The feisty flap that has erupted over the installation of Neil Dawson’s Fanfare is a welcome sign that normal transmission is resuming in Christchurch. It’s a classic Christchurch dust-up. Leading the charge sheet of objections is its location. Could there be a more desolate, dishevelled setting , aside from Birdlings Flat, than Chaney’s Corner? Supposedly, plonking this glorified glitterball at the city’s northern entrance will transform Chaney’s Corner into “an extraordinary gateway.” I think this will be completely lost on unsuspecting visitors who are far more likely to think they have taken a wrong turn or fallen down a rabbit hole and ended up in Boogie Wonderland. The second big objection is embracing a hand-me-down from Sydney, even though former mayor Garry Moore lobbied for it. Cast-offs and rip-offs are never a good look. ( Did you know, by the way, that Christchurch shamelessly pinched Singapore’s marketing by-line, “A City in a Garden”, to launch the central city blueprint?) But as much as Fanfare is a discarded sparkly leftover from Sydney’s 2005 New Year’s Eve bash, Neil Dawson is a hometown boy. We have come to love his Cathedral Square sculpture, Chalice.

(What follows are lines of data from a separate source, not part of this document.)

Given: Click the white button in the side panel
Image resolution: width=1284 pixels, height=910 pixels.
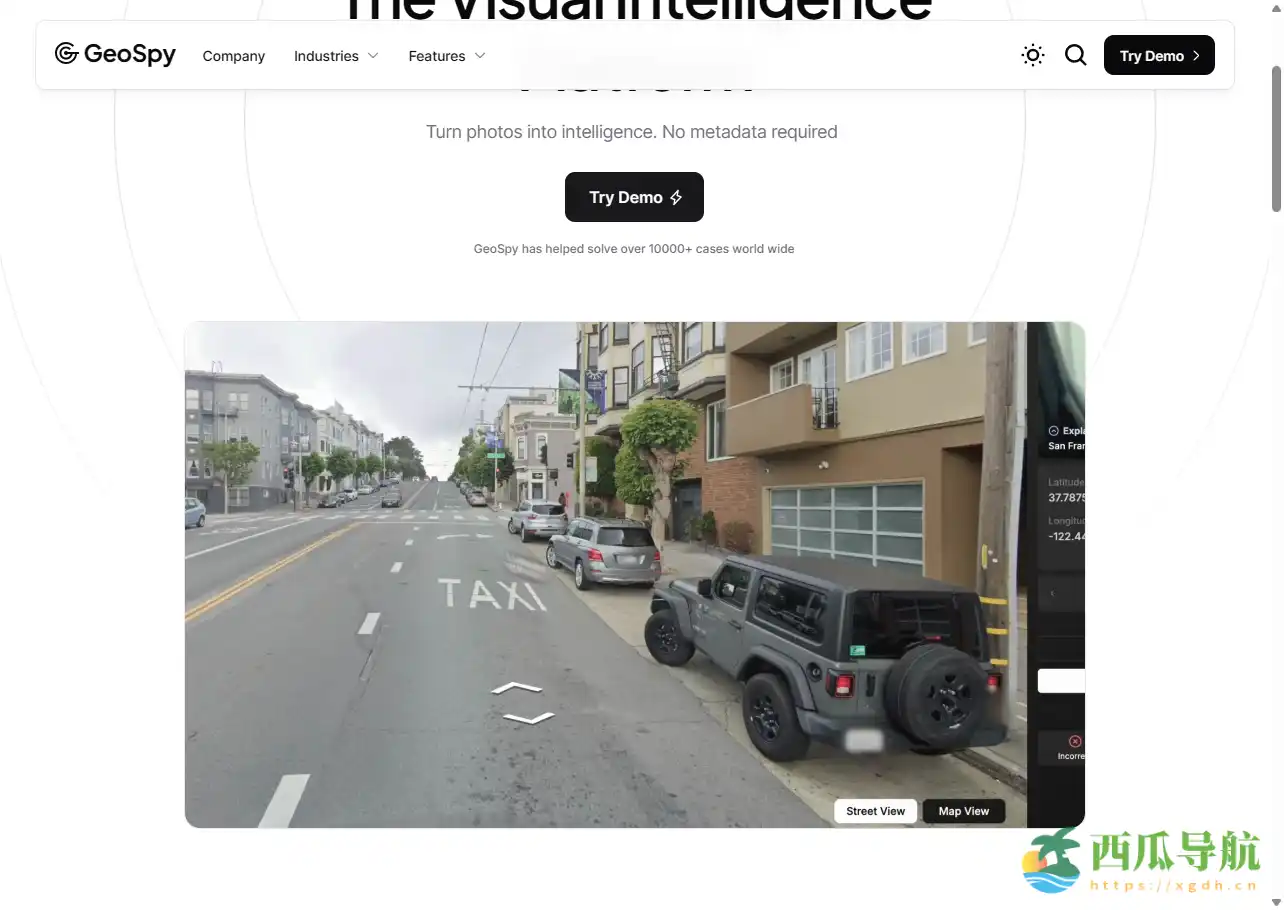Looking at the screenshot, I should [1062, 681].
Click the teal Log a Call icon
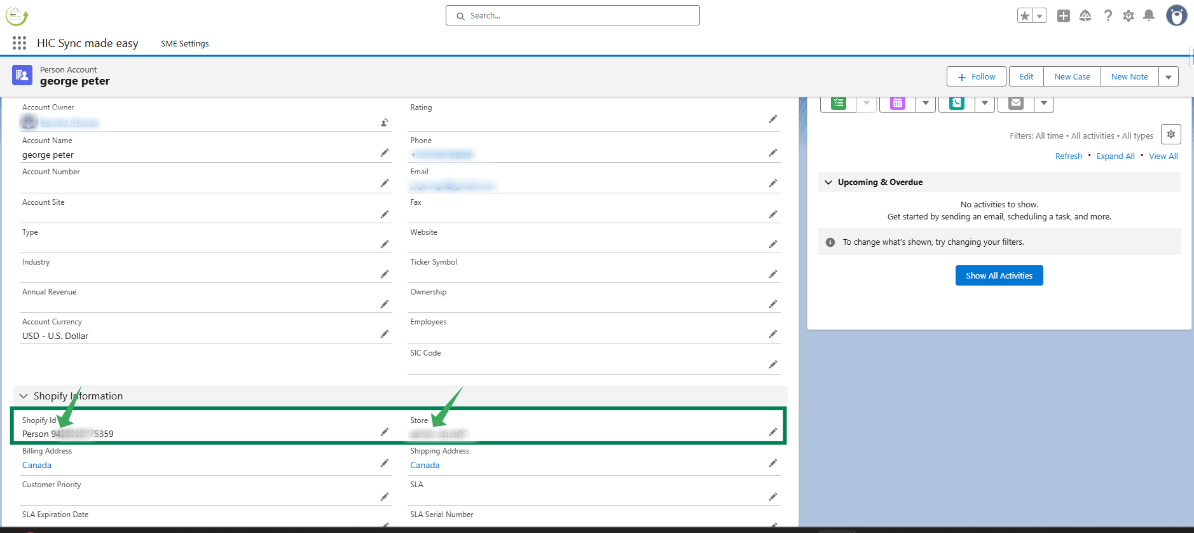The image size is (1194, 533). tap(957, 103)
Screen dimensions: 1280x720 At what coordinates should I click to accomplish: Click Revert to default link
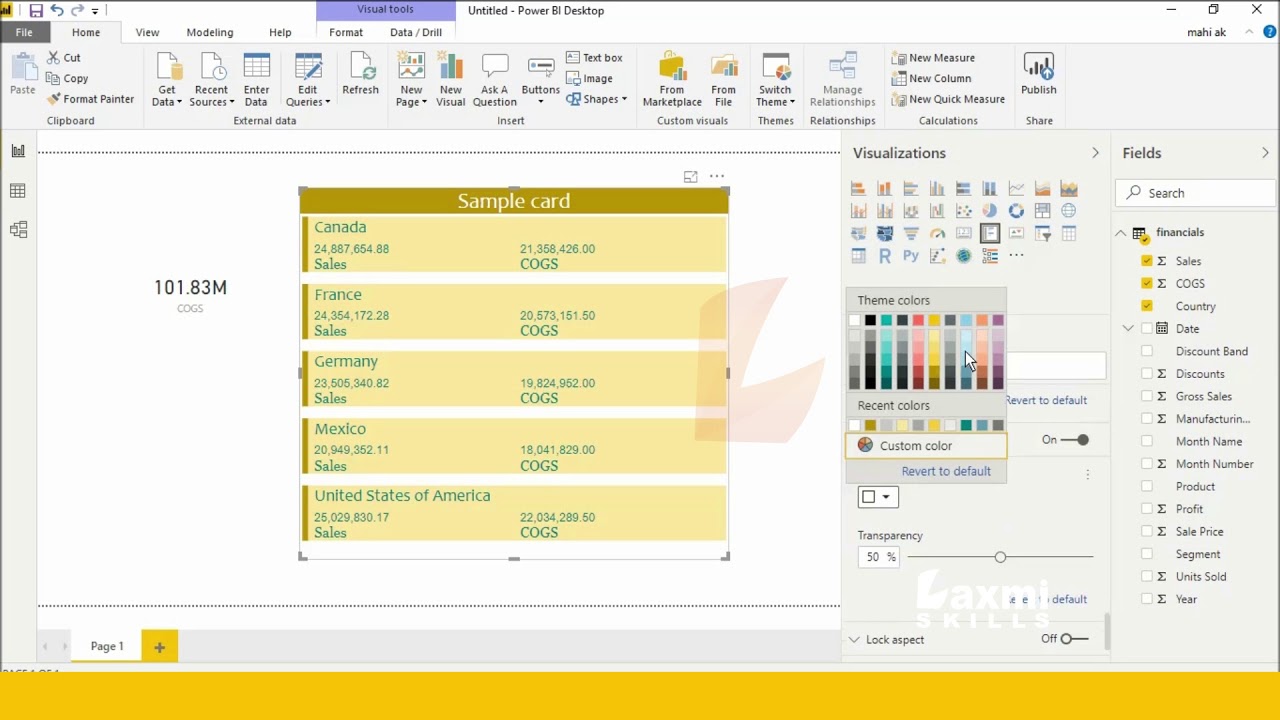coord(946,471)
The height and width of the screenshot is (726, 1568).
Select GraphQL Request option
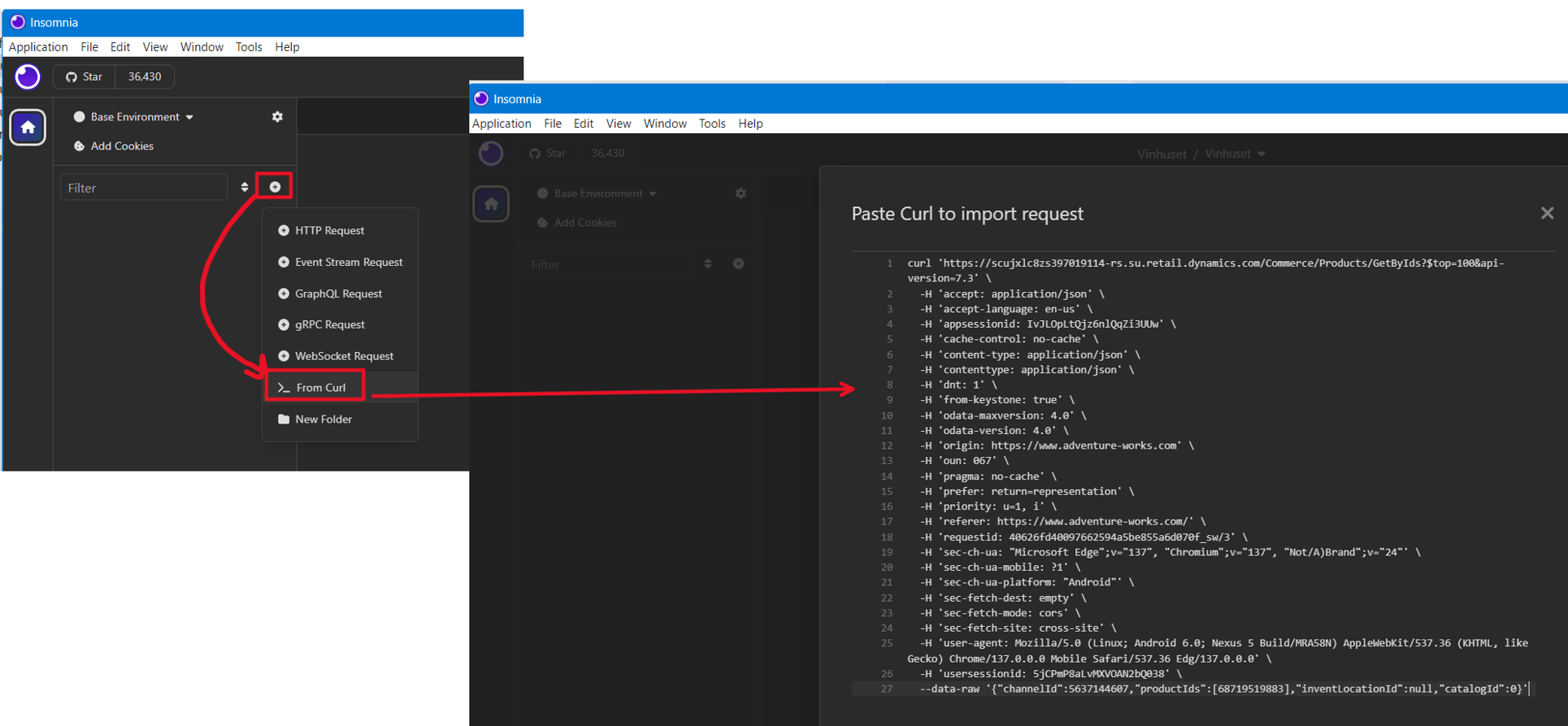[338, 293]
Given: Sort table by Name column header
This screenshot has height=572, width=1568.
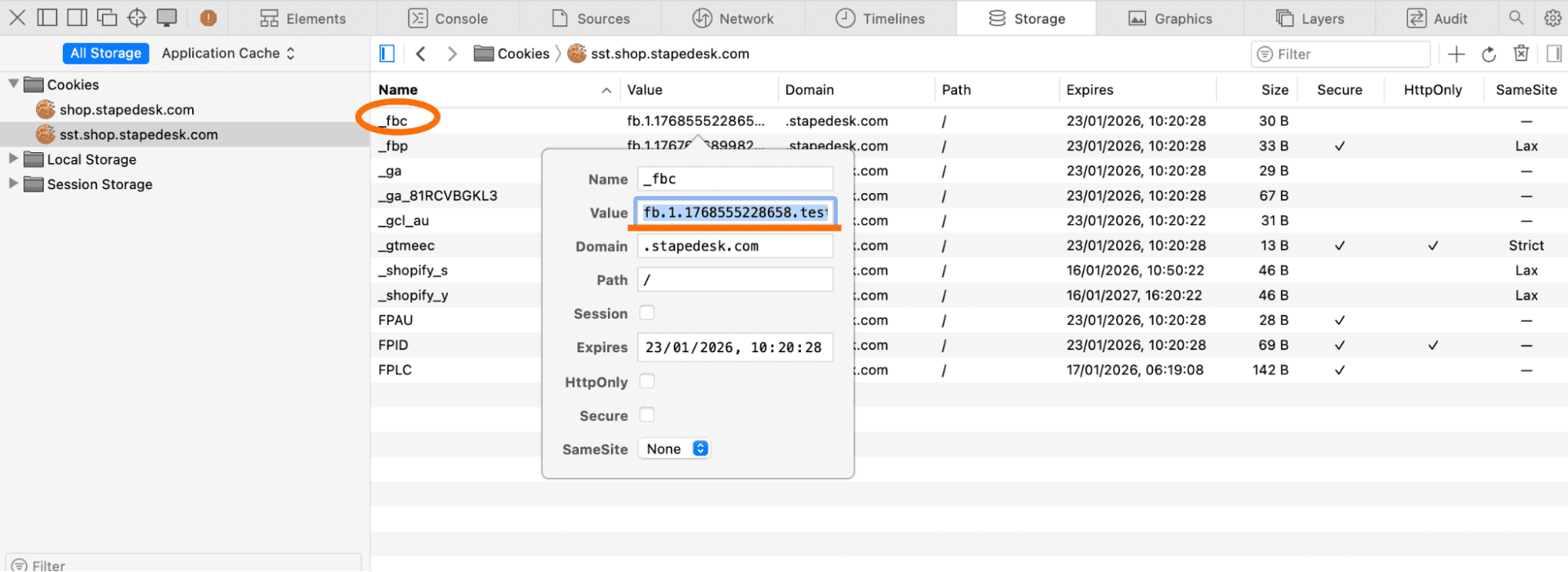Looking at the screenshot, I should click(x=494, y=90).
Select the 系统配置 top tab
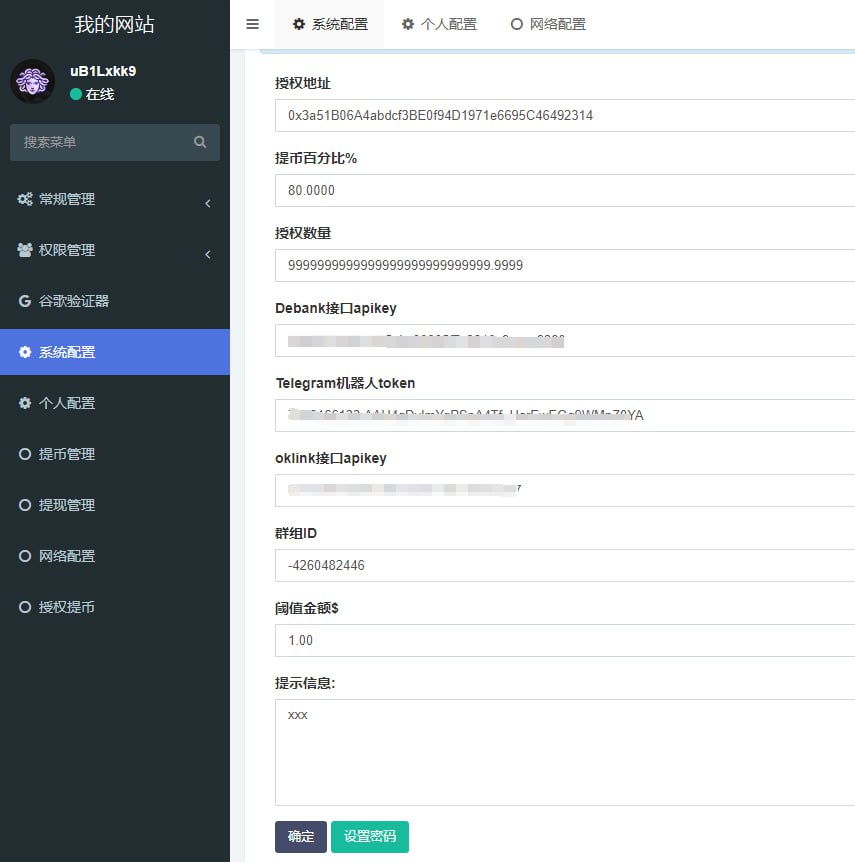Screen dimensions: 855x862 330,24
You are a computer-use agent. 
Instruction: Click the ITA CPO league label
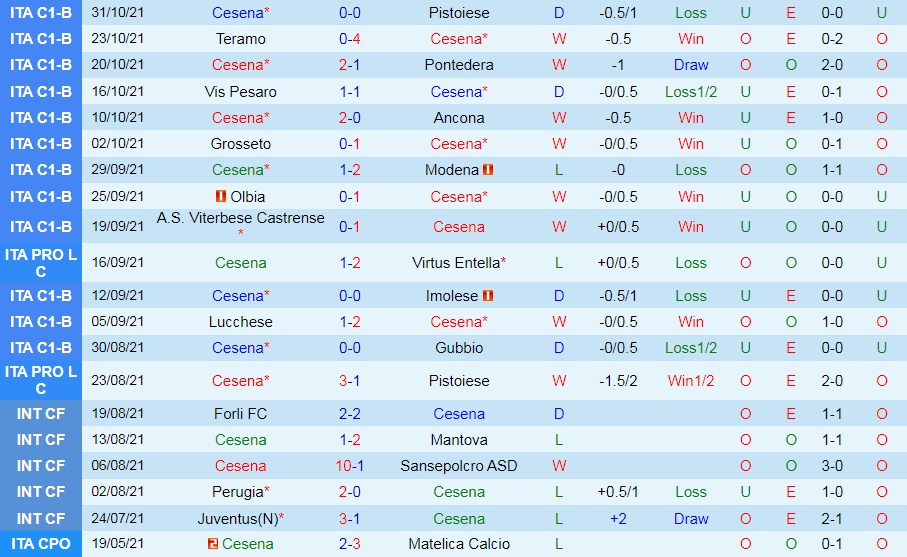[41, 544]
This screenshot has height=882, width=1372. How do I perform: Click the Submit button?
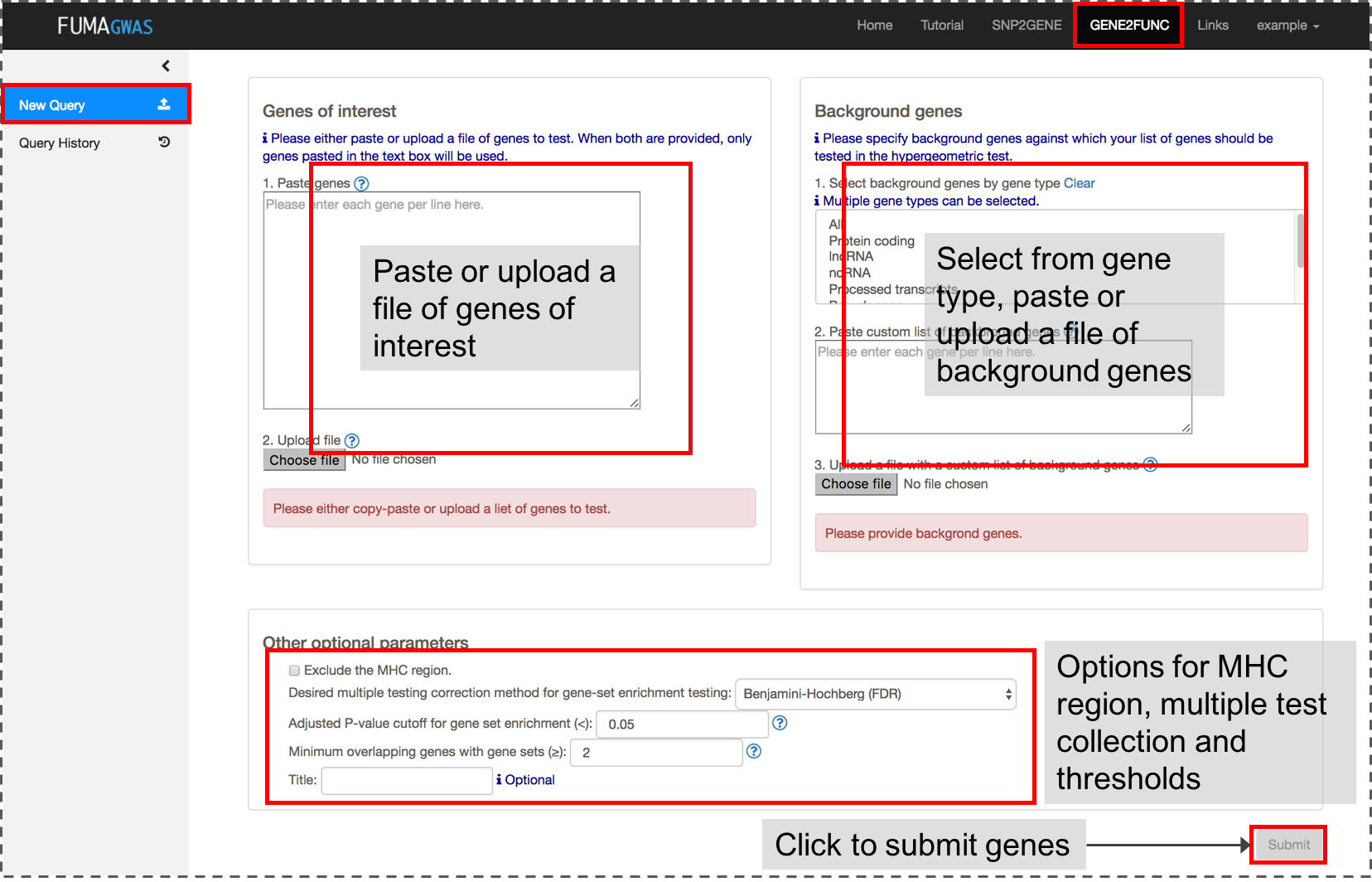click(1288, 845)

So where should Fanfare be installed, given the city council has already forked out big bucks on the project? I did chuckle at the impish suggestion from a Press reader that it should adorn the Chalice, turning it into a single-scoop ice-cream. Fanfare deserves a central city location. I think it would look spectacular in Victoria Square, or along the widened riverbank of Oxford Terrace, in the heart of the entertainment precinct.
It has been fascinating to follow the O’Loughlin’s legal battle against Tower in the High Court this week. Justice Asher’s ruling will have widespread ramifications for owners, who are seeking full replacement cover on “repairable” red-zoned homes. I was perturbed by the grossly over-estimated rebuild cost, submitted by World Claim, who stood to make a rapacious 28% commission on any settlement. Are these international ambulance chasers really serving the public interest?
Hurling physical threats and abuse at EQC and Fletcher EQR staff is indefensible, even if you’re at boiling point. The razor wired, fortressed-fencing of the Fletcher EQR base in Bower Ave, looks more like a gang pad than a home repairs hub. 32,000 homes have now been repaired, with 50,000 to go. Both of my neighbours’ homes have been repaired and the quality of work is outstanding. The EQC’s stated goal is to ensure all homes with repairs over $50,000, are completed by December this year. Yet, why are residents, awaiting repairs, kept in the dark as to exactly when that work will begin? Lift your game, EQC. Give people clearer dates.